We were so impressed with what they had done; we went to the head honcho to congratulate him on the development.

You can imagine our surprise to be told that Fylde's planners objected to aspects of the building and have refused planning permission, forcing the owner to appeal against their decision in order to continue.

Now, counterbalance has not gone into the details of the matter, but you really don't need to do that to see what a credit this building is to St Annes. It seems that part of the problem is to do with the fact that it is in a conservation area and modern materials like UPVC double-glazing units have been used (even though their style is in keeping).

What lunacy we now see. 

Fylde Council imports unpopular and alien steel domes and scaffolding to modernise and re-generate the Square - not to mention their tacky plastic palm trees on the promenade - and now they have the nerve to criticise a building that is clearly a really valuable asset to the town.

The logic probably runs something like this.

In most areas, (subject to normal building regulations being met), you can fit UPVC as replacement double-glazing.

But in a conservation area, the preference is that you should use original materials.

In a listed property, you must use original materials, even if the visual effect is identical. Here it is the integrity of the property that rules.

Now, this is fine and dandy. 

But is Fylde adopting double standards here? Is there one rule for itself and another for others? We think there is.

We have been to meetings where Fylde's Planning Committee approved UPVC windows in listed property (let alone in the lesser 'conservation areas') when it suited them. So there are probably already dozens of examples of their use within conservation areas.

But aside from the lack of precedent for their decision, literally across the road from Gerrards, was what must have been one of the most spectacular garages in the whole of the UK. 

Faced with the same material as the White Church, Akeds stood proudly within the same conservation area. It was designed with a huge lift to take cars for repair to the top floor, where natural light was available from windows in the roof, and with the ground floor free as a showroom. When it was built, this important building was a truly remarkable statement about the confidence that business had in the future of the town.

Next-door was the Art Deco frontage of the Empire-Deluxe picture house. 
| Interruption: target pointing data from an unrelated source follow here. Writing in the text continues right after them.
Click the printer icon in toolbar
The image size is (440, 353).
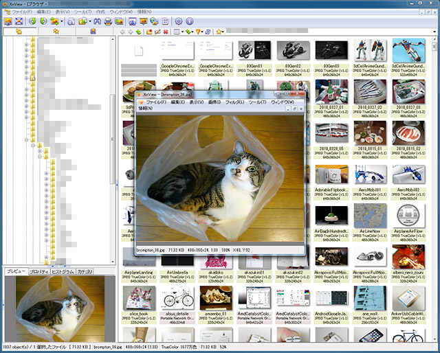(x=108, y=22)
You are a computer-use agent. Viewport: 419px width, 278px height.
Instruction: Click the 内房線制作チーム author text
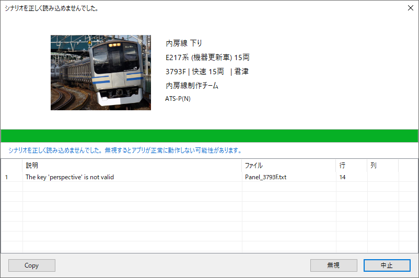[192, 85]
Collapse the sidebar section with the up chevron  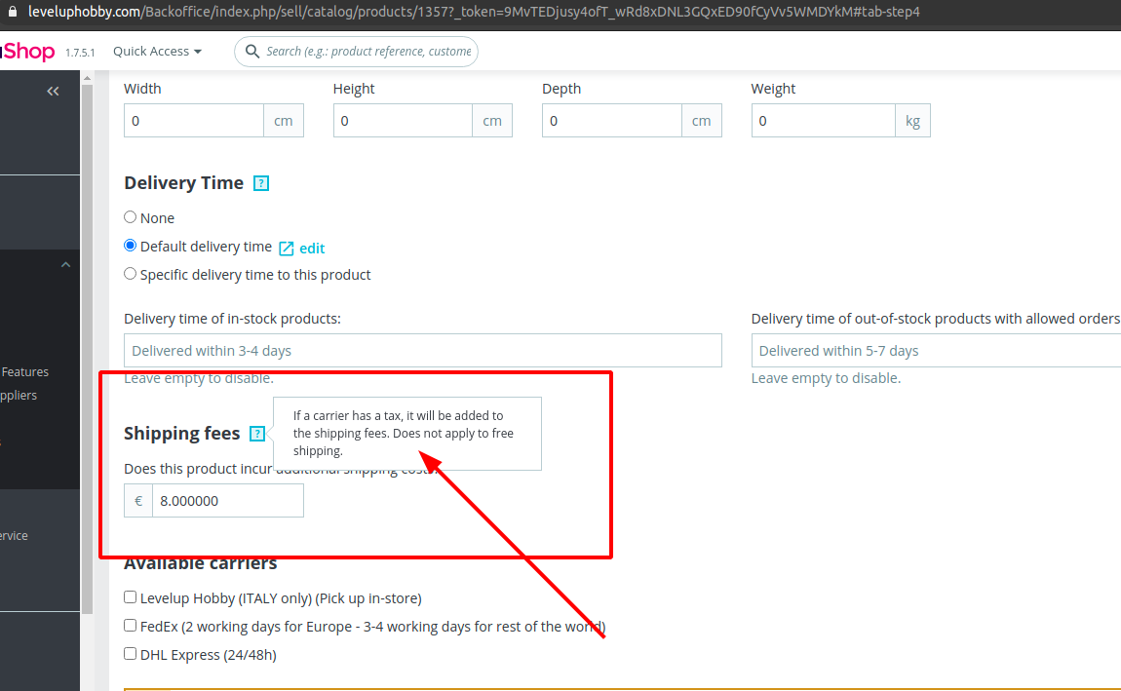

Both are now demolished to make way for the block of flats that also generated a half a million payment to Fylde Council. To enable this development, Fylde Council's own planning policy was disregarded, and they conspired with the flats developer to prevent the buildings in their conservation area being upgraded to listed building status. Instead, they agreed to have them demolished. 

What price conservation by FBC?

Next door to the flats is Ashton Gardens. Now this has been a Grade II Listed property since Saint Barbara Pagett had it listed on the National Register of Historic Parks and Gardens back in 1998. 

So here, if listed building rules were properly applied, we would have only original materials used when repairs or replacements are needed.

The first job the developer did - with the full agreement of Fylde's planning officers and committee - was to remove the stone boundary wall of the gardens (between them and his new flats), and replace it with a brick one. This allowed him to either sell the stone or use it elsewhere. Not exactly using original materials in Fylde's own conservation area and the listed gardens, is it?

Another example of double standards was the skateboard ramp in the gardens just further down St George's Road. This concrete construction was erected in the (listed) gardens without planning permission even being applying for. Consequently, it is a crude lump of concrete - alien to the gardens - that has no aesthetic relationship to them. It has no landscaping associated with it, and it is not even properly finished off as would almost certainly have been required as part of a proper planning application.

And after operating double standards like these, they have the nerve to say the Gerrards development is 'inappropriate'

Is there any wonder the town is in trouble?